## Direction
Rewrite the data from the line with "Given: Click the AOC Aloxe Corton title" through the end, changing "title" to "heading" and keeping everything else the same. Leave the pictures out of your answer.

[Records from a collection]
start

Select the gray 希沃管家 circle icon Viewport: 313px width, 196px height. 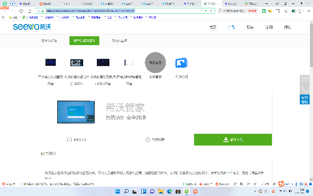(x=156, y=62)

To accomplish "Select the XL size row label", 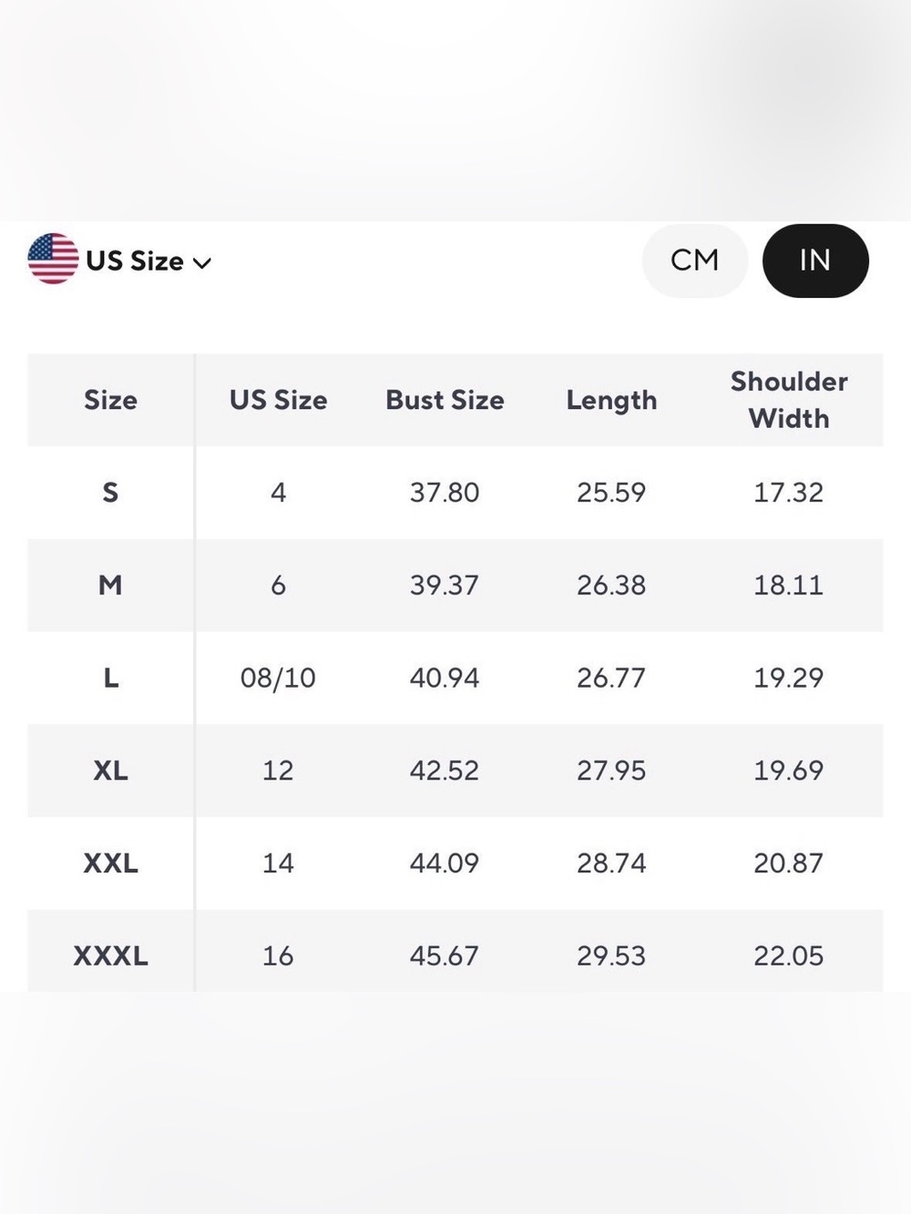I will pos(110,770).

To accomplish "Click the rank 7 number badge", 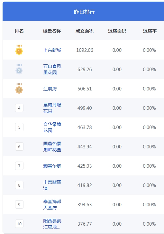I will (x=19, y=166).
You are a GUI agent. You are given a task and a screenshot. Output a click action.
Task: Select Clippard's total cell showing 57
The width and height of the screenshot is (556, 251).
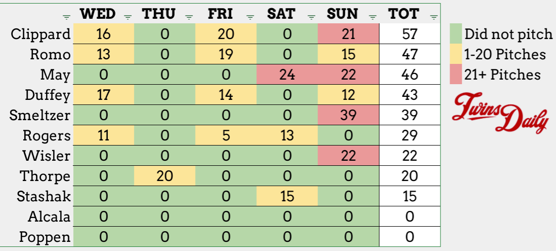pyautogui.click(x=410, y=34)
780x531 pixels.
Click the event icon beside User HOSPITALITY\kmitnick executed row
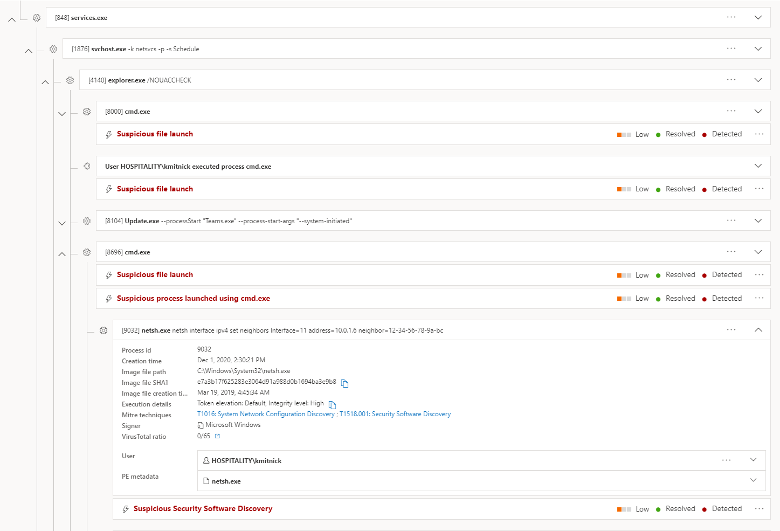pos(87,166)
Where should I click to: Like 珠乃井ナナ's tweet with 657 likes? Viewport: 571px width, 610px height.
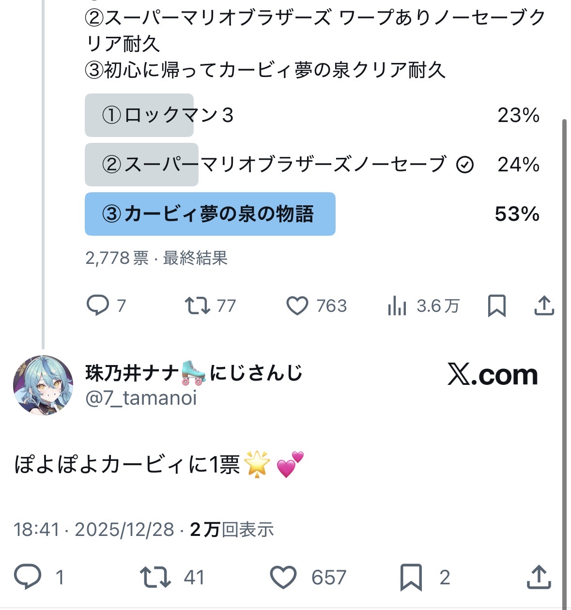pos(283,577)
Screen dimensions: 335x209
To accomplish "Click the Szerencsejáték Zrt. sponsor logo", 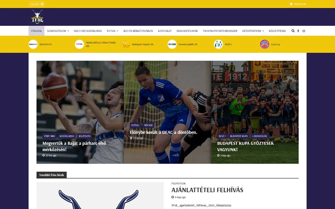I will click(x=172, y=45).
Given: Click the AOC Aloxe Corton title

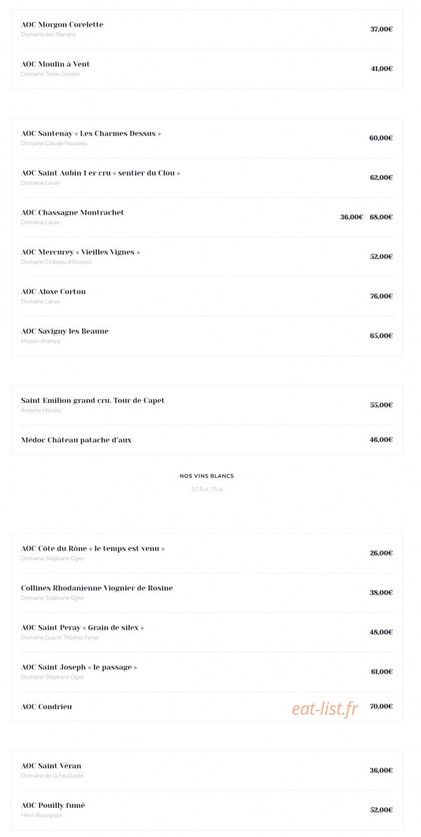Looking at the screenshot, I should point(54,292).
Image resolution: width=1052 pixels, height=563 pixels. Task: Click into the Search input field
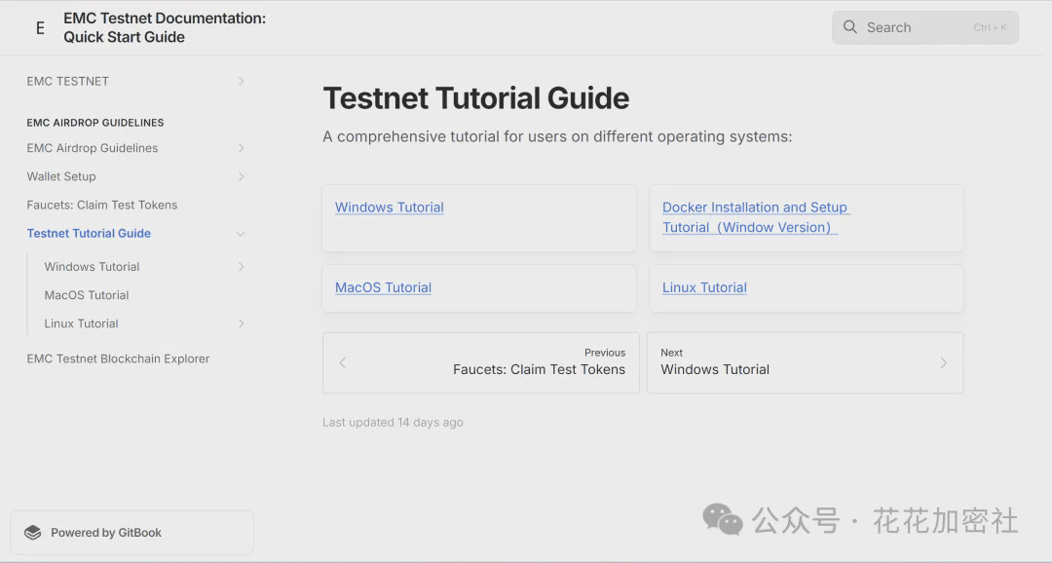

end

## Answer to this problem
Given: Click the AOC Aloxe Corton heading

Looking at the screenshot, I should point(54,292).
Image resolution: width=1052 pixels, height=563 pixels. Task: Click into the Search input field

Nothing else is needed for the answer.